The Museum of Contemporary Art (MOCA) in Los Angeles has announced that it will no longer charge general admission. The plan to implement free admission to the museum was announced at a benefit dinner on Saturday held at MOCA’s Geffen Contemporary satellite space (formerly the Temporary Contemporary) in L.A.’s Little Tokyo neighborhood. The new admission policy is being made possible by a $10-million gift from Board of Trustees President Carolyn Powers.
MOCA has been in need of a positive change for years, and has been under fire ever since its artist board members Catherine Opie, Barbara Kruger, Ed Ruscha, and John Baldessari left in protest of former-director Jeffrey Deitch, who was ousted in 2013. Last year, the institution tapped former MoMA PS1 director Klaus Biesenbach to switch coasts and become its new director.

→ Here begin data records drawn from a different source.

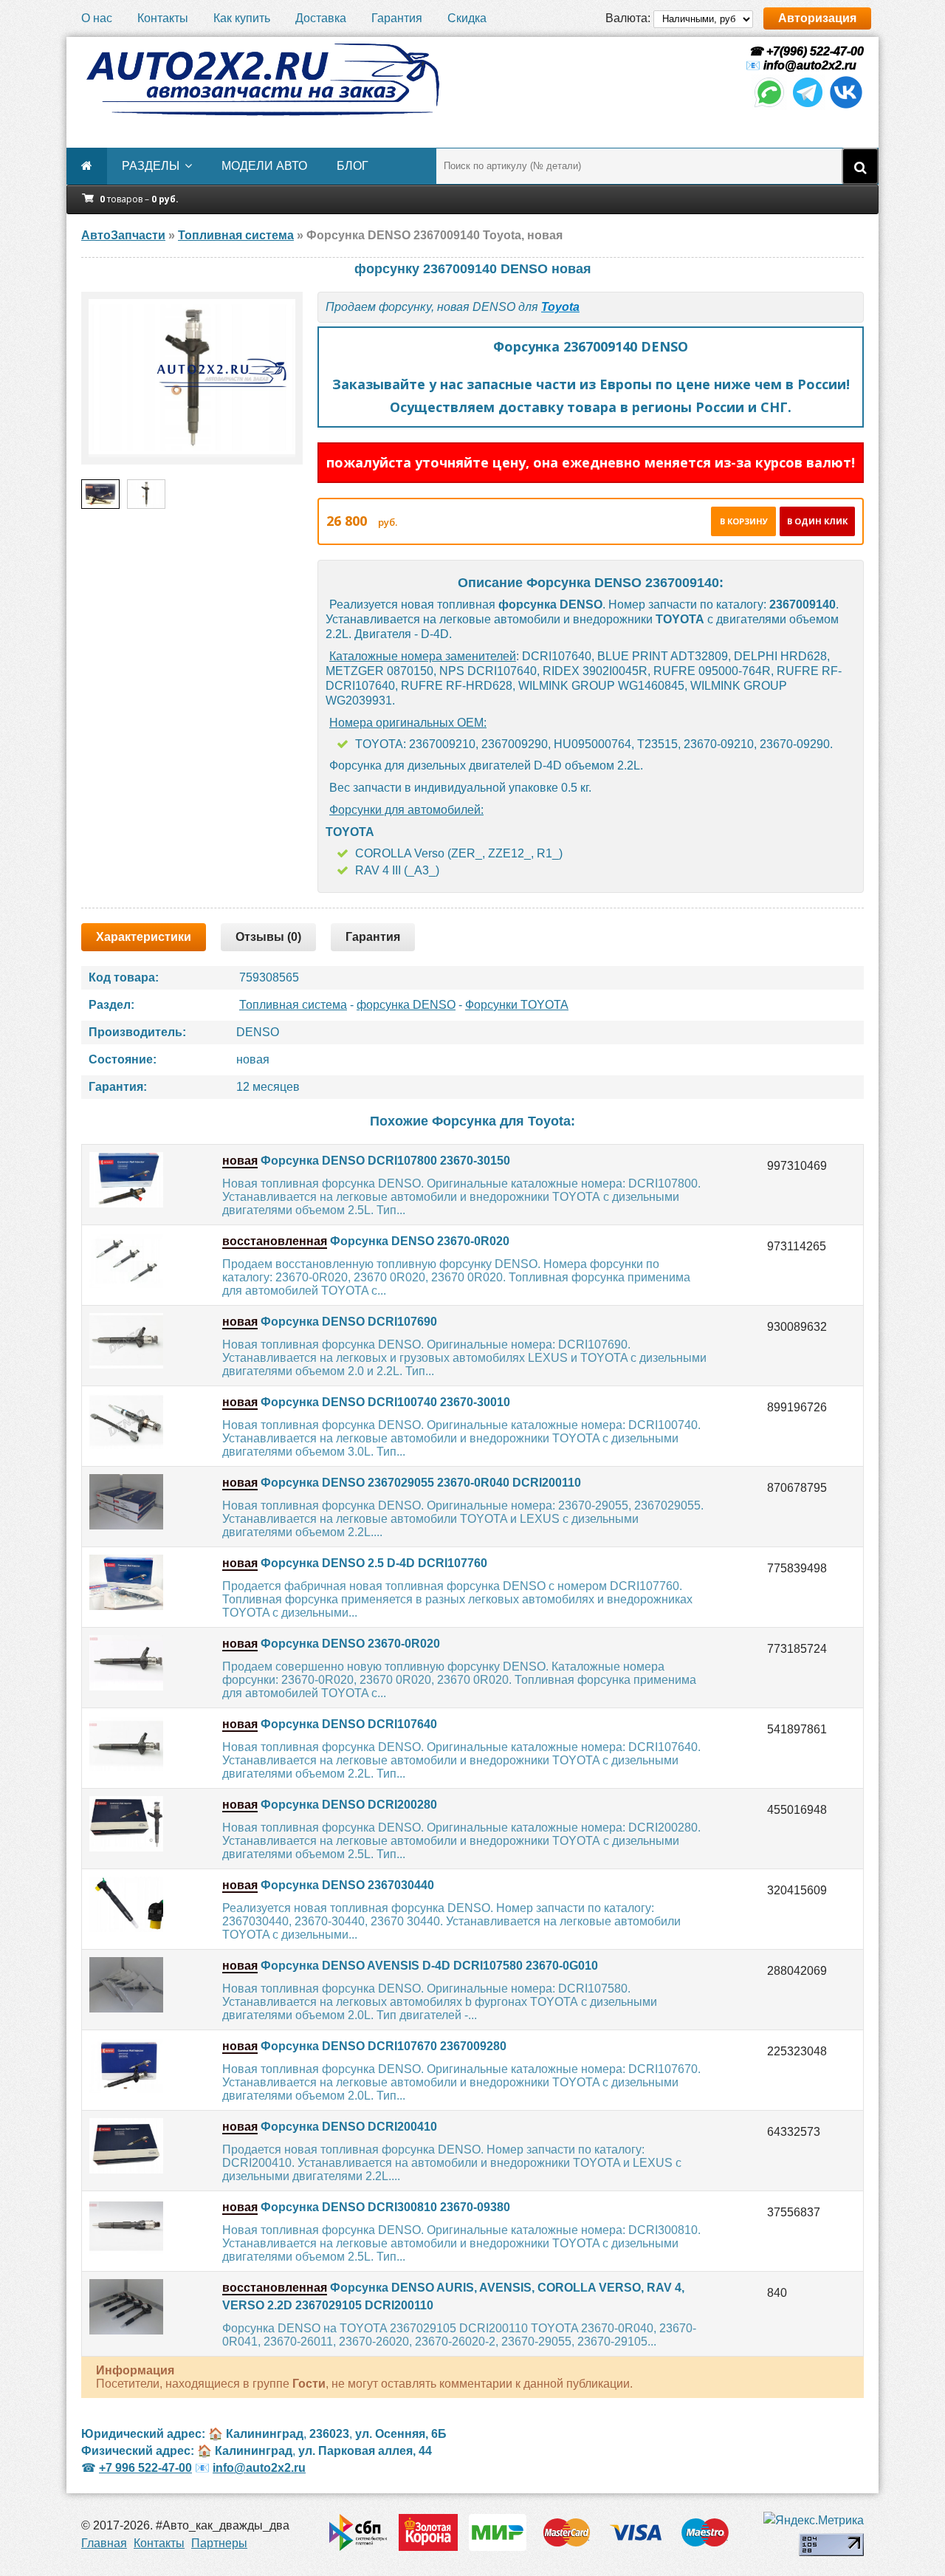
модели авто (264, 166)
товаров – (139, 199)
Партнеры (219, 2543)
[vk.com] (846, 106)
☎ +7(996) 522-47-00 (805, 51)
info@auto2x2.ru (809, 65)
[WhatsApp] (769, 106)
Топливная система (293, 1004)
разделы (150, 166)
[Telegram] (807, 106)
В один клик (817, 521)
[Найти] (860, 166)
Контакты (162, 18)
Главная (104, 2543)
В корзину (744, 521)
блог (352, 166)
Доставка (320, 18)
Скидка (467, 18)
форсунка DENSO (406, 1004)
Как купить (241, 18)
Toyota (560, 307)
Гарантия (396, 18)
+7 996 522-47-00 (145, 2468)
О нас (96, 18)
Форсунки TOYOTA (516, 1004)
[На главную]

Biesenbach called the decision to offer free admission a “step toward being more porous, more welcoming and more open.” In an interview with the Los Angeles Times he said:
We are not aiming at having more visitors or larger attendance, but we’re aiming at being more accessible, at having open doors. [. . .] As a civic institution, we should be like a library, where you can just walk in.
It’s unclear if this change comes in response to the smash-hit success of The Broad, which opened across the street from MOCA in 2015 and offers free admission. The Broad has been known for the round-the-block lines to enter its shiny Diller Scofidio + Renfro-designed building and glimpse its showy collection. While the two institutions play very different roles, the buzz around The Broad may have been a factor for MOCA. The Broad has consistently seen more than 750,000 visitors annually, while MOCA had 284,160 last year. Across town to the west, The Hammer (a museum affiliated with the University of California, Los Angeles) stopped charging admission in 2014 and has seen a 25% boost in attendance since.
Powers’s $10-million gift will be enough to fund the free-admission policy for the next five years, and the museum intends to use that time to find new ways to ensure its long-term sustainability. A representative from the museum said that MOCA has “every intention that this is a permanent change.”
“I’m not counting on the audience doubling or tripling, I think that would be the wrong goal,” Biesenbach told the New York Times. “If we have 5,000 people come who wouldn’t come otherwise, that is important.”
A date has not yet been set for the new admission policy to take effect, but Biesenbach added that the museum is going to “work on the rollout immediately.”